Reproduce each line of the material precisely.

### Records shown

———

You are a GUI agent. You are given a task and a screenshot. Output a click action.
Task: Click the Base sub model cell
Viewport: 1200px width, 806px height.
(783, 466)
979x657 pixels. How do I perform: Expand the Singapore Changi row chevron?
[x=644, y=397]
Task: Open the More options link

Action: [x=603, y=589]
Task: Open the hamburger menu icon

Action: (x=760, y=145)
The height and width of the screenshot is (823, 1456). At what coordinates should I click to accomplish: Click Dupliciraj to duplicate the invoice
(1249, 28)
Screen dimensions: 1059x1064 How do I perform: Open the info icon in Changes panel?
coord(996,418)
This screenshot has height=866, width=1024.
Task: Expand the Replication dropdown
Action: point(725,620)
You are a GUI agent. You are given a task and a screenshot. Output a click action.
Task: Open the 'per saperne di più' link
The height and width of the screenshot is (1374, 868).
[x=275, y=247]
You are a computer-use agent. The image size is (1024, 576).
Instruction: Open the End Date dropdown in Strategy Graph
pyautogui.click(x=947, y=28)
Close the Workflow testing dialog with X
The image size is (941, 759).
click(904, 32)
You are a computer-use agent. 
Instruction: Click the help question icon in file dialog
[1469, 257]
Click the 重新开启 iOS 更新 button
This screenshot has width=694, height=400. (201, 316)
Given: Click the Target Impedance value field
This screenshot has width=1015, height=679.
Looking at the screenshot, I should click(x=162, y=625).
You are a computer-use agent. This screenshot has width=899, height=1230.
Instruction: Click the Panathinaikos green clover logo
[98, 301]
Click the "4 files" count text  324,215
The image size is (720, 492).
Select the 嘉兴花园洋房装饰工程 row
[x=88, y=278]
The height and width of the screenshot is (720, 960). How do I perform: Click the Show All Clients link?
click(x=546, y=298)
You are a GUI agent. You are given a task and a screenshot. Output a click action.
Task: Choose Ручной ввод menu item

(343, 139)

———

### Answer to the problem
You are a GUI agent. You are given a task and a screenshot. Output a click action.
Task: Click the Base sub model cell
Viewport: 1200px width, 806px height.
(783, 466)
979x657 pixels. How do I perform: Expand the Singapore Changi row chevron?
[x=644, y=397]
Task: Open the More options link

Action: [x=603, y=589]
Task: Open the hamburger menu icon

Action: (x=760, y=145)
The height and width of the screenshot is (823, 1456). At what coordinates should I click to accomplish: Click Dupliciraj to duplicate the invoice
(1249, 28)
Screen dimensions: 1059x1064 How do I perform: Open the info icon in Changes panel?
coord(996,418)
This screenshot has height=866, width=1024.
Task: Expand the Replication dropdown
Action: point(725,620)
You are a GUI agent. You are given a task and a screenshot. Output a click action.
Task: Open the 'per saperne di più' link
The height and width of the screenshot is (1374, 868).
[x=275, y=247]
You are a computer-use agent. The image size is (1024, 576).
Instruction: Open the End Date dropdown in Strategy Graph
pyautogui.click(x=947, y=28)
Close the Workflow testing dialog with X
The image size is (941, 759).
click(904, 32)
You are a computer-use agent. 
Instruction: Click the help question icon in file dialog
[1469, 257]
Click the 重新开启 iOS 更新 button
This screenshot has width=694, height=400. (201, 316)
Given: Click the Target Impedance value field
This screenshot has width=1015, height=679.
Looking at the screenshot, I should click(x=162, y=625).
You are a computer-use agent. This screenshot has width=899, height=1230.
Instruction: Click the Panathinaikos green clover logo
[98, 301]
Click the "4 files" count text  324,215
The image size is (720, 492).
Select the 嘉兴花园洋房装饰工程 row
[x=88, y=278]
The height and width of the screenshot is (720, 960). How do I perform: Click the Show All Clients link?
click(x=546, y=298)
You are a GUI agent. You are given a task and a screenshot. Output a click action.
Task: Choose Ручной ввод menu item

(343, 139)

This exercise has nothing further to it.